SOB PRESSÃO
O senador Aécio Neves deve mudar sua postura política após o recesso parlamentar, assumindo uma oposição mais ostensiva ao Governo no Congresso, a fim de ganhar evidência e tornar-se nome natural da oposição para a Presidência da República. De acordo com o jornalista Josias de Souza, da Folha de São Paulo, ontem em seu blog, a própria direção nacional vai cobrar do senador a formalização de seu nome, pois não vê mais sentido no surrado argumento de que há outros nomes no páreo, como o do ex-governador José Serra.

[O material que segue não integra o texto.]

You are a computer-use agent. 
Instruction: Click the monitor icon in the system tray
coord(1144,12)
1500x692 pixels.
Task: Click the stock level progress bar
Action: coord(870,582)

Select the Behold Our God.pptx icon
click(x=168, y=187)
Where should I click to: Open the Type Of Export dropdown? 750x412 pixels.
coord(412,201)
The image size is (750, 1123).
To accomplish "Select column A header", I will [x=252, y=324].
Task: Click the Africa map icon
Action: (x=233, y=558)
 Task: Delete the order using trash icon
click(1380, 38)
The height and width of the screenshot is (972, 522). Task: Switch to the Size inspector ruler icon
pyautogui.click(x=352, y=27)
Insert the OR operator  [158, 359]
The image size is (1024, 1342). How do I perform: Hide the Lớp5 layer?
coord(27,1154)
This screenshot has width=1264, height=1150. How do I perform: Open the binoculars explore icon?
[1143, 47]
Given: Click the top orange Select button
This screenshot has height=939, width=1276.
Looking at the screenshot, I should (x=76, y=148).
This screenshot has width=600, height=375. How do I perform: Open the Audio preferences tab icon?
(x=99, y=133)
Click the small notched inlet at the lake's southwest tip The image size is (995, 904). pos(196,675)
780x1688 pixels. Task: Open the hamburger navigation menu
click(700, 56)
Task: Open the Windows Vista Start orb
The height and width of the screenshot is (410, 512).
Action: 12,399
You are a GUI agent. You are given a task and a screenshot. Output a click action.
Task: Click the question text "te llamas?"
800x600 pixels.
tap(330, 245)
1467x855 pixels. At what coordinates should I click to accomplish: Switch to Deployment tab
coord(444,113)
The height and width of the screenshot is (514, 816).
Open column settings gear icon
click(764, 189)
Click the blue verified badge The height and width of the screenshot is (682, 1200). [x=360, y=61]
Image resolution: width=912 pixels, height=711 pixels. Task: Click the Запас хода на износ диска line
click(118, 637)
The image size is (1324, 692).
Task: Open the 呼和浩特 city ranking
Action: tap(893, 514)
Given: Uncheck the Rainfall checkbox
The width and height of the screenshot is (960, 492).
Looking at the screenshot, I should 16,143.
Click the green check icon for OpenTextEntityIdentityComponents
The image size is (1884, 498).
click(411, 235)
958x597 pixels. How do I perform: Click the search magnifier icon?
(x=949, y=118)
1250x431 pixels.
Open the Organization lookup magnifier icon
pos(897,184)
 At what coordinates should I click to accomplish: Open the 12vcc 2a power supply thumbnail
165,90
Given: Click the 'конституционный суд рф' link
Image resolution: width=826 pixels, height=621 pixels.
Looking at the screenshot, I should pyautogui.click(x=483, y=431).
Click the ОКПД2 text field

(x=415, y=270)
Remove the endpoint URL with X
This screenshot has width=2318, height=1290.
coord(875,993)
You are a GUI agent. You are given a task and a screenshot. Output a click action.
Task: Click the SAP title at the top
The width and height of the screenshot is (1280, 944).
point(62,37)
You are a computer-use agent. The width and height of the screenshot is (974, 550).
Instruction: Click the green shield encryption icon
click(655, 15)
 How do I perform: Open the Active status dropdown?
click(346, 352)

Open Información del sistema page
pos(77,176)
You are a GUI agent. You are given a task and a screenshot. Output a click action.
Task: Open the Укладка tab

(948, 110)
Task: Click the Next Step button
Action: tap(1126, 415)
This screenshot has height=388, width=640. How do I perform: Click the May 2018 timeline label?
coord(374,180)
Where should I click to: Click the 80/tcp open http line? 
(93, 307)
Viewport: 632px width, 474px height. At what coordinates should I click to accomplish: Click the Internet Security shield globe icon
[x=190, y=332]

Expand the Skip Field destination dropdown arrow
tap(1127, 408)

Como bola da vez, o político mineiro tem que se apresentar mais para discussões críticas, em vez de uma postura mais amena, como ocorreu no caso do ministro da Integração Nacional, Fernando Bezerra, que dele não recebeu nenhum protesto mais forte. Serra, entendem os próprios tucanos, deve, sim, disputar a Prefeitura de São Paulo, pois, dos nomes apresentados até agora, nenhum mostrou ser páreo para o ministro Fernando Haddad, candidato a ter apoio total do ex-presidente Lula e da presidente Dilma Rousseff.
Após Momo
Até o carnaval, ainda será possível segurar as discussões, mas os partidos já estão definindo seus nomes e estratégias de campanha e sanando dúvidas, como ora ocorre em Belo Horizonte, onde parte do PT ainda resiste a apoiar a reeleição do prefeito Márcio Lacerda, por causa da aproximação deste com os tucanos. Mas o PT também sabe que, se ficar fora da aliança, corre o risco de perder até o que tem na estrutura municipal de uma das mais importantes cidades do país, considerada estratégica para as eleições presidenciais de 2014.
Nome próprio
O impasse na capital, no entanto, ainda está longe de acabar. O grupo liderado pelo vice-prefeito, Roberto Carvalho, passou a manhã de ontem recolhendo assinaturas para um abaixo-assinado contra a aliança, pregando a candidatura própria à prefeitura, sendo ele um dos nomes mais citados para a disputa. Carvalho conta ainda com um entendimento com o PMDB, mas, nesse caso, a discussão muda apenas de legenda, pois os peemedebistas também estão dispostos a ter candidato próprio. E o PT, se topar a união, ficaria, de novo, com a posição de vice.
Pelo avesso
Classificando-se como um peemedebista permanente, o ex-prefeito Tarcísio Delgado explicitou seu descontentamento com a postura do PMDB nacional, que está acolhendo a filiação do senador Clésio Andrade. Em seu blog, Tarcísio lembra a sua condição de membro do grupo fundador da legenda, em 1966, para dizer que o PMDB deixou de se preocupar com a qualidade para dar valor somente à quantidade. O partido que negou filiação a Jânio Quadros, por considerá-lo pernicioso, hoje se vangloria com a filiação de Clésio Andrade e a posse de Jáder Barbalho. Virou a ética pelo avesso.
Dilema
A crítica à direção nacional não implica em abandono do navio, pois, em outras ocasiões, também se posicionou contra algumas atitudes. Amigo de Michel Temer, Tarcísio tem mais dificuldades com o PMDB estadual, sobretudo em função da campanha no estado, quando seu nome foi colocado e retirado da lista de candidatos ao Senado. As atenções se voltam para sua posição em Juiz de Fora, onde tem o filho, deputado Júlio Delgado (PSB), como potencial candidato a prefeito, e o deputado Bruno Siqueira na mesma situação. Este, porém, é do seu partido, do qual diz ser filiado permanente.